Two events bookended the first post-election meeting of Nevada Republican Party leaders – a “shotgun scramble” golf tournament for the group and a “defensive handgun course” in Pahrump, a gun rights bastion where they met.

During the Nevada GOP central committee meeting itself, however, most of the target practice Nov. 17 seemed to be aimed at one another.

There was an attempt to remove Washoe County Republican Party Chairman Dave Buell from the Nevada GOP executive board because his group accepted national party money that might have gone to the state party.

U.S. Rep. Mark Amodei, a former chairman of the state GOP, was nearly censured. His sin: allowing party rules to be changed so Nevada delegates to the 2012 national convention were bound to vote for the presidential candidates who won the most support in Nevada’s Feb. 4 GOP caucuses.

Behind the effort were backers of U.S. Rep. Ron Paul, who lost to GOP presidential nominee Mitt Romney.
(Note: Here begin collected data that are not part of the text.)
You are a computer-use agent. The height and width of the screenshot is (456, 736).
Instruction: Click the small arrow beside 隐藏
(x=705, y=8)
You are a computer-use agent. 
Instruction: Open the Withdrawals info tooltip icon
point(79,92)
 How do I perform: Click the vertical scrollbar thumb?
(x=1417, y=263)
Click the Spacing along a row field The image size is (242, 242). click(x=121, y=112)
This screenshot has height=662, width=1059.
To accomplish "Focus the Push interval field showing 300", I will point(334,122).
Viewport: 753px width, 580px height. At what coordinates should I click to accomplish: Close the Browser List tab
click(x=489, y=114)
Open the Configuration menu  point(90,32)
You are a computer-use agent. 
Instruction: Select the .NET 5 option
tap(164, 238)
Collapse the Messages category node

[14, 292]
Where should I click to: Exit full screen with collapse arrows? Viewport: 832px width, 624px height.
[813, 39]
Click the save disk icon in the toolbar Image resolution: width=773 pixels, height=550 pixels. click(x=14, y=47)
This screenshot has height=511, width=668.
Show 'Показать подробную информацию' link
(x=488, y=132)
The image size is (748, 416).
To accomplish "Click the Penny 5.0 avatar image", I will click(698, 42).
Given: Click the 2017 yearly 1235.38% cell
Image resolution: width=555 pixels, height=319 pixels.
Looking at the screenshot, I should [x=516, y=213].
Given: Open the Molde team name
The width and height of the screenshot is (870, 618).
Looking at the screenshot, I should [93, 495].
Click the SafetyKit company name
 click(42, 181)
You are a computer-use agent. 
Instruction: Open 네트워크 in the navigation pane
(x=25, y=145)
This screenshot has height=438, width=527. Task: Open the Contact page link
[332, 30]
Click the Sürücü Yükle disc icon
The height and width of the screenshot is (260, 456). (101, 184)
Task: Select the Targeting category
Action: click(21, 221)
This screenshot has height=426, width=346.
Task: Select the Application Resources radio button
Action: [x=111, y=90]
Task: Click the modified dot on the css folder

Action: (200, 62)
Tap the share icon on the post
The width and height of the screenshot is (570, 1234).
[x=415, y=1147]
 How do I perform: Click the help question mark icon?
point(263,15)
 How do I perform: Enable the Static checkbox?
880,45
The Paul supporters, who lead the Clark County Republican Party, ultimately agreed not to censure Amodei. But they passed resolutions objecting to the state rule change and to the Republican National Committee revising rules at the national convention to prevent the Texas congressman from being nominated from the floor.

“It’s something called principles,” Clark County GOP Chairwoman Cindy Lake said, explaining objections to the rule changes and to Republicans who don’t adhere to pure conservative policies. “We can’t keep on blindly supporting what R’s do. We want to be the county party that holds our representatives accountable.”

The meeting in Pahrump focused mostly on old business and fresh wounds following an election season where the Nevada GOP was in disarray, sidelined by the national party, which ran a “Team Nevada” ground game that in the end failed to block President Barack Obama’s win here on his way to re-election.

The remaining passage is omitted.